» **What you should do**
Extend the passage on Europe's path to modernity by writing what comes after its final sentence.

» **Selected passage**
Europe’s journey to and through modernity took highly specific and unique forms — the relative absence of an external threat, colonialism, the preponderance of industry, relatively slow growth, a pattern of intra-European conflict (or what I have termed ‘internal wars’), and individualism. We should not therefore be surprised that the characteristics of its modernity are also more distinctive than is often admitted. Since Europe has enjoyed such a huge influence on the rest of the world, however, distinguishing between the specific and the universal is often difficult and elusive. Europeans, unsurprisingly, have long believed that what they have achieved must be of universal application, by force if necessary. It is only with the rise of a range of new modernities that it is becoming possible to distinguish between what is universal and what is specific about the European experience.

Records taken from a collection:
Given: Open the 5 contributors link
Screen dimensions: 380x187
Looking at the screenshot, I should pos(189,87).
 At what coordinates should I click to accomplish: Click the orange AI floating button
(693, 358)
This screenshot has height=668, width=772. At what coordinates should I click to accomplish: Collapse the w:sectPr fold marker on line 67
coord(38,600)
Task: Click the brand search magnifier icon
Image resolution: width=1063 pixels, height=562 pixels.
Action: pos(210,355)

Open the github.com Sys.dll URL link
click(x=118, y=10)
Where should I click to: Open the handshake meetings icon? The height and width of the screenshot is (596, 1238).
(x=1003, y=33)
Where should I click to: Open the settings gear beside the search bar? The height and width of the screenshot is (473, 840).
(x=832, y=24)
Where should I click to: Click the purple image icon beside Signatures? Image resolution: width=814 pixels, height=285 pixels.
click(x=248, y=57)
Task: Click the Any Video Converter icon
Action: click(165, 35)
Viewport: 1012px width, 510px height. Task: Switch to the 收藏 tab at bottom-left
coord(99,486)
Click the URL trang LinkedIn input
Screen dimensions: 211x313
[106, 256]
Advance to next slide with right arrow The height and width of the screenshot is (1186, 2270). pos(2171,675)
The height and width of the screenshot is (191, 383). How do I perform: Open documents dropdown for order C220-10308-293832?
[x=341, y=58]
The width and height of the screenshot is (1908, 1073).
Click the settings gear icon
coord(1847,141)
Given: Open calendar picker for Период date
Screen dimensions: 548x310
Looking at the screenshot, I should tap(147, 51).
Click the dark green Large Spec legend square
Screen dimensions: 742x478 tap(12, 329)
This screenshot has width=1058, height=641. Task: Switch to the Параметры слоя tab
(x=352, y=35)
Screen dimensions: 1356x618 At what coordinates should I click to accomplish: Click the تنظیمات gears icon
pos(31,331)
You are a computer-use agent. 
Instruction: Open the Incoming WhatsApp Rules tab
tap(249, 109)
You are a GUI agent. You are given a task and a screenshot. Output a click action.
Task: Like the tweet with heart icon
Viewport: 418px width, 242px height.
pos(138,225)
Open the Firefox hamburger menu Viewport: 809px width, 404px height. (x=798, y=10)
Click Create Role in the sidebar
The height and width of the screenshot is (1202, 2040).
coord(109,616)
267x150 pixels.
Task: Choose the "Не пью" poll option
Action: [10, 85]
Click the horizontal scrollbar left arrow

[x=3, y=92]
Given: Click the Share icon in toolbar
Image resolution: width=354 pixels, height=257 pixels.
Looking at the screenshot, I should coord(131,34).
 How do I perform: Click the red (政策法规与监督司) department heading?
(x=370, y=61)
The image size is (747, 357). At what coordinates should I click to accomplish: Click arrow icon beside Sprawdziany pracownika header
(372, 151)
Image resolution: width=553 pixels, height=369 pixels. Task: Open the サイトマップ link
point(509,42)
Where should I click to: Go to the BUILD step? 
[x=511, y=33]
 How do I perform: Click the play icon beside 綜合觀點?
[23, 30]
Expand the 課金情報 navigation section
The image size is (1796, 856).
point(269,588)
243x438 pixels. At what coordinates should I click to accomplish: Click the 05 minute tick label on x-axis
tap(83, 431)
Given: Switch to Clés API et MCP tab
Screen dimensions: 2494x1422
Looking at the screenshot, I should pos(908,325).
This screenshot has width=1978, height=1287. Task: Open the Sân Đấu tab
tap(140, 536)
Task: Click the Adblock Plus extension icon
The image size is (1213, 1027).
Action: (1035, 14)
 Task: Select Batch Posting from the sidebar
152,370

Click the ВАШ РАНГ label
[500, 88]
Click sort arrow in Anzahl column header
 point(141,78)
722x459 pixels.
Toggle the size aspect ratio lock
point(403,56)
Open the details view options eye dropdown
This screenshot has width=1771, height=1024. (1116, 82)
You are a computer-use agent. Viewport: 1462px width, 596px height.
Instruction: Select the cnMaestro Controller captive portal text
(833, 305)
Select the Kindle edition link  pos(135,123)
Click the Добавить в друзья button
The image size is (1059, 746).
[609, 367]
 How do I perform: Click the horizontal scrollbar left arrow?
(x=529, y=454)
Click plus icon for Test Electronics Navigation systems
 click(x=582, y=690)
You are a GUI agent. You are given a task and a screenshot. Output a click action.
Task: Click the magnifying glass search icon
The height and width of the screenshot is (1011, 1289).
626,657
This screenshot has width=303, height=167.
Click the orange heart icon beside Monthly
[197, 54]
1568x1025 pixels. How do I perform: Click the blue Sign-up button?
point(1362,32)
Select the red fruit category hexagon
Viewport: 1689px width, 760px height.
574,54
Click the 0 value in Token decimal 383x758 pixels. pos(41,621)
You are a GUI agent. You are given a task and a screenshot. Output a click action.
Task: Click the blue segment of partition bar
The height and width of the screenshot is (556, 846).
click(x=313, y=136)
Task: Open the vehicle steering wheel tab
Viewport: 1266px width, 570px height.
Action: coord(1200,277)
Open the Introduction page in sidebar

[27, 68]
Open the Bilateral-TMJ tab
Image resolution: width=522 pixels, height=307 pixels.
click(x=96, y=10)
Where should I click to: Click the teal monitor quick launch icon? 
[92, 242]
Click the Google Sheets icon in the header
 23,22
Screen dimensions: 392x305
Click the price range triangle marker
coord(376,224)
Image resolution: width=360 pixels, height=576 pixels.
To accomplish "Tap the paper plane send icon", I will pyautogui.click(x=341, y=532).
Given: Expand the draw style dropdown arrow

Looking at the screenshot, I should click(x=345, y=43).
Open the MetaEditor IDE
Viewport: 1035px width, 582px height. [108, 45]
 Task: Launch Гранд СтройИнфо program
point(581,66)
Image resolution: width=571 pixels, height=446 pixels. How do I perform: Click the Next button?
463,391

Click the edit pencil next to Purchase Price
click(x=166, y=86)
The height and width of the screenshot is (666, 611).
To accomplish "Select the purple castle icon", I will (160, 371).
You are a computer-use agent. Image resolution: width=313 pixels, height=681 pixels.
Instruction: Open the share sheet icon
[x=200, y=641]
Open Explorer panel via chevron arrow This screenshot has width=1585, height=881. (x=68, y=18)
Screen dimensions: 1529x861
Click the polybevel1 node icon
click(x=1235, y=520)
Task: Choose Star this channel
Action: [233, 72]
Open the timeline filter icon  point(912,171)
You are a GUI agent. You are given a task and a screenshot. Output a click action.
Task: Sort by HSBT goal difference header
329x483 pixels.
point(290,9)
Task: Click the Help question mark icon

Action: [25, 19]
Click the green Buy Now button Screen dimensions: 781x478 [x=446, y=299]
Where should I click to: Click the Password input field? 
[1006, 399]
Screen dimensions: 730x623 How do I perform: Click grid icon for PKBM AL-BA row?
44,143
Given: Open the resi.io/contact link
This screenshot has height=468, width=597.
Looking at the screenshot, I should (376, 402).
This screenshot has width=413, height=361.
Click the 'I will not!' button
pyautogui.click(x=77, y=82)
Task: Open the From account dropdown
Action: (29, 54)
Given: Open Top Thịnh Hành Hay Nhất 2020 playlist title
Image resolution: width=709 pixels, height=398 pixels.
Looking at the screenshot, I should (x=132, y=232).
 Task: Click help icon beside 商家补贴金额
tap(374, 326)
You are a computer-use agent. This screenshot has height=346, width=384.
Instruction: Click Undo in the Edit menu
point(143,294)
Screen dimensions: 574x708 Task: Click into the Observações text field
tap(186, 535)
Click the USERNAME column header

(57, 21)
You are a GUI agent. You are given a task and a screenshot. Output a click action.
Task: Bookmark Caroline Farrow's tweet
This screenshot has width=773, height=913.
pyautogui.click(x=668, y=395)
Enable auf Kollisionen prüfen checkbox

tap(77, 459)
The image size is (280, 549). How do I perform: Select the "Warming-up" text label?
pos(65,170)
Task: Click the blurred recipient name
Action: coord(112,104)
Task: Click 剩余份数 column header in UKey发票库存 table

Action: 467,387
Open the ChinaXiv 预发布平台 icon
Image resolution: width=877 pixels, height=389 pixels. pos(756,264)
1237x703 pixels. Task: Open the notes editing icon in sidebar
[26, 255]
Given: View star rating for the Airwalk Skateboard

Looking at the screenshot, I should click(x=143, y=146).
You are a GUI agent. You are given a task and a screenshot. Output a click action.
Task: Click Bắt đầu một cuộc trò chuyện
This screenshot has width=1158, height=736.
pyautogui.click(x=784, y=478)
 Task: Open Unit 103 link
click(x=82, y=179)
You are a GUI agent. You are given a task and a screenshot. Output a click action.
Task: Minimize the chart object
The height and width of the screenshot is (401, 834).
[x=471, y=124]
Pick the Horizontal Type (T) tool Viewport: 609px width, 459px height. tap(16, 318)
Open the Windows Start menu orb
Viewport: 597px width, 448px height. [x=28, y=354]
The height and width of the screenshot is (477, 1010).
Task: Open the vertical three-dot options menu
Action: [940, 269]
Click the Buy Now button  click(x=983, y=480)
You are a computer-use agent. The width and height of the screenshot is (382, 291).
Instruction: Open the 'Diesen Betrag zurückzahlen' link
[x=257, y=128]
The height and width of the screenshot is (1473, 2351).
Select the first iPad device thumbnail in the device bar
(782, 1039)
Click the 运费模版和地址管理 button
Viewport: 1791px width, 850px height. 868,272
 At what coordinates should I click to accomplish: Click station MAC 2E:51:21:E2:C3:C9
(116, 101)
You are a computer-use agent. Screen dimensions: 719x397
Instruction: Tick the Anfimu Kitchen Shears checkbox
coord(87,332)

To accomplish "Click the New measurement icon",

» **Exercise result**
THE DOMINANCE OF EUROPE

At the beginning of the nineteenth century, GDP per head in Western Europe and on the North American seaboard was perhaps twice that of South Asia and roughly on a par with Japan and the southern and eastern seaboard of China. By 1900, income per head in Western Europe and the North American seaboard dwarfed that of China by a margin of at least ten times. China was to pay dearly for its inability to overcome the economic constraints that began to bear down on it during the late eighteenth century; in contrast, Europe luxuriated in its good fortune. The key to Europe ’s transformation was the Industrial Revolution. Britain ’s was well under way before 1800; by the second half of the nineteenth century, it had been joined by much of Western Europe. Previously economic growth was of a glacial speed; now compound rates of growth ensured that Western Europe far outdistanced every other part of the world, the United States being the most important exception. Apart from North America, the old white settler colonies [99] and Japan after 1868, Europe enjoyed a more or less total monopoly of industrialization during the nineteenth century, a scenario with profound consequences for everyone else.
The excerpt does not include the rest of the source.